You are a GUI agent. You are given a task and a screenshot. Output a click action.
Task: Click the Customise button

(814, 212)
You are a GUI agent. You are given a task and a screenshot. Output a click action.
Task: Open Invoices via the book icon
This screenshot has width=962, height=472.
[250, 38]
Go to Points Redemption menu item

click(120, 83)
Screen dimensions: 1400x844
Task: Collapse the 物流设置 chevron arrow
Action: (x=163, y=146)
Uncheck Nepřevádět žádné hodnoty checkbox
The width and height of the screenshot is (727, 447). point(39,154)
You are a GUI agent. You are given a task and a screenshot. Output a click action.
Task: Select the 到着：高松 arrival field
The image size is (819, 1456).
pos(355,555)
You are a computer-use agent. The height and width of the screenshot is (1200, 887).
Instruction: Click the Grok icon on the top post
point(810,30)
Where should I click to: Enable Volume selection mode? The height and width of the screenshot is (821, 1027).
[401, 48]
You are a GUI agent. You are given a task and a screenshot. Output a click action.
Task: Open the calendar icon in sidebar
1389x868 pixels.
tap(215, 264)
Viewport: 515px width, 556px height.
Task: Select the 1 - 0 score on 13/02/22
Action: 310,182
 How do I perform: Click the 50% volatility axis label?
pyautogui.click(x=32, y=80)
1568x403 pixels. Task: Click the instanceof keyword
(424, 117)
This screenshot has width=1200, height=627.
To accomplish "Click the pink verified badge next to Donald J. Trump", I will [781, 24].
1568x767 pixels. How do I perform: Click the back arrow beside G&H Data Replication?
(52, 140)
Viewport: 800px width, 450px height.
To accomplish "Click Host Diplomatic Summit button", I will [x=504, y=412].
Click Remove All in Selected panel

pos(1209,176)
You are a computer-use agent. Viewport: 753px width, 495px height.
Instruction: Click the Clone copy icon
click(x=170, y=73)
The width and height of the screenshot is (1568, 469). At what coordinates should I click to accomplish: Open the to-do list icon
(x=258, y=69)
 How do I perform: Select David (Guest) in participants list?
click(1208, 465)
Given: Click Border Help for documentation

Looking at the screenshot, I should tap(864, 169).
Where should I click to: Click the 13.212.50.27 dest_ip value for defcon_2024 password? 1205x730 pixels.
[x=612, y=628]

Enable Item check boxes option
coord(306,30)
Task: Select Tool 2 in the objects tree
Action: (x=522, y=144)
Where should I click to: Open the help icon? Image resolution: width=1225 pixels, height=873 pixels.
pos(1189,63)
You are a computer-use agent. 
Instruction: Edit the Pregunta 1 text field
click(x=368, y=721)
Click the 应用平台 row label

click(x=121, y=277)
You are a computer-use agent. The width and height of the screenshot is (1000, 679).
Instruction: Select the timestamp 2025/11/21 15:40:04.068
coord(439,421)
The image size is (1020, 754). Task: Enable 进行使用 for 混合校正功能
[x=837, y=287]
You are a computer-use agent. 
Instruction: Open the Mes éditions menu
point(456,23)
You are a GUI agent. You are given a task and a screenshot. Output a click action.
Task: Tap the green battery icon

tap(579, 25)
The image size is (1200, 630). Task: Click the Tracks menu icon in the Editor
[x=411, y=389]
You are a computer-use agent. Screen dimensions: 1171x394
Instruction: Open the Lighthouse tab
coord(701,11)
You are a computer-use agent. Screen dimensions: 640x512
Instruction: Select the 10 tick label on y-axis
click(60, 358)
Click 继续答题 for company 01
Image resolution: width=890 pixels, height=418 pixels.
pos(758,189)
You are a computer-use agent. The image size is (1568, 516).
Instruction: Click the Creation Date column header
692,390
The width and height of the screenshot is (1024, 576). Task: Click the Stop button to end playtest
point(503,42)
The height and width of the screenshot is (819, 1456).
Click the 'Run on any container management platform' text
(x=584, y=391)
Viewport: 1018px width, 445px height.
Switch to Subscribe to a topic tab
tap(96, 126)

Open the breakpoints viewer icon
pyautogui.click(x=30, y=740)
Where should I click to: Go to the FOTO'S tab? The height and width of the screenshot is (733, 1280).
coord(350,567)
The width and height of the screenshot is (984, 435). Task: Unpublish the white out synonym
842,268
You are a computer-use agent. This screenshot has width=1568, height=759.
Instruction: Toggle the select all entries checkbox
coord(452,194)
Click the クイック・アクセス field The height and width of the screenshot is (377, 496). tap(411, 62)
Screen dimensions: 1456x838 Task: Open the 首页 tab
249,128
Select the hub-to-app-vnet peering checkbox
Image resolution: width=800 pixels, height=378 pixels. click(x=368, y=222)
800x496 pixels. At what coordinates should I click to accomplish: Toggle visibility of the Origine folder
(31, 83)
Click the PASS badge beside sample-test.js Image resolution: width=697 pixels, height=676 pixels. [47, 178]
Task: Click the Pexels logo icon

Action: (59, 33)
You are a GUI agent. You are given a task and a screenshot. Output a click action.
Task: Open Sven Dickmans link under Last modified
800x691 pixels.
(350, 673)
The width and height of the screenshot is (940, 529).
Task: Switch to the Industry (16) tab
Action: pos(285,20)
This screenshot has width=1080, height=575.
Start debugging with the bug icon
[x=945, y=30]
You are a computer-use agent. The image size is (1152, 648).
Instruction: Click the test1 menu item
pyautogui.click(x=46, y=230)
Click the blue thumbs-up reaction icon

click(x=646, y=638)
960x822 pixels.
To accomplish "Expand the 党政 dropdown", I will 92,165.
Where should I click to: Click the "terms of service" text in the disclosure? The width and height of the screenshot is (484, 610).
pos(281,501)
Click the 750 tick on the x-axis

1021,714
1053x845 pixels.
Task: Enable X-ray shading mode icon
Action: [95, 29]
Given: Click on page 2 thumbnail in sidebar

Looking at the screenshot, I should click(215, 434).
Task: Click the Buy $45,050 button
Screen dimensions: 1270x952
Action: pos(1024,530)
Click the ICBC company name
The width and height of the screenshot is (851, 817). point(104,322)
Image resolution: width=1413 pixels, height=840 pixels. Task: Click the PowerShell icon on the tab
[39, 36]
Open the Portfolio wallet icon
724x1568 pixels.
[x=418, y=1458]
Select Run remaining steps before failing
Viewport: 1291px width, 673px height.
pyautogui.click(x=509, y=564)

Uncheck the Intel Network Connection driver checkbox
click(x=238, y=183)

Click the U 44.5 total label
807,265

REQUIRED ACTION: Everything from the line with "Click the ICBC company name" through the final line of the entries above must be duplicated exactly; both ends belong, and no other line does.

SOLUTION FOR THIS PROBLEM:
Click the ICBC company name
The width and height of the screenshot is (851, 817). point(104,322)
Image resolution: width=1413 pixels, height=840 pixels. Task: Click the PowerShell icon on the tab
[39, 36]
Open the Portfolio wallet icon
724x1568 pixels.
[x=418, y=1458]
Select Run remaining steps before failing
Viewport: 1291px width, 673px height.
pyautogui.click(x=509, y=564)

Uncheck the Intel Network Connection driver checkbox
click(x=238, y=183)

Click the U 44.5 total label
807,265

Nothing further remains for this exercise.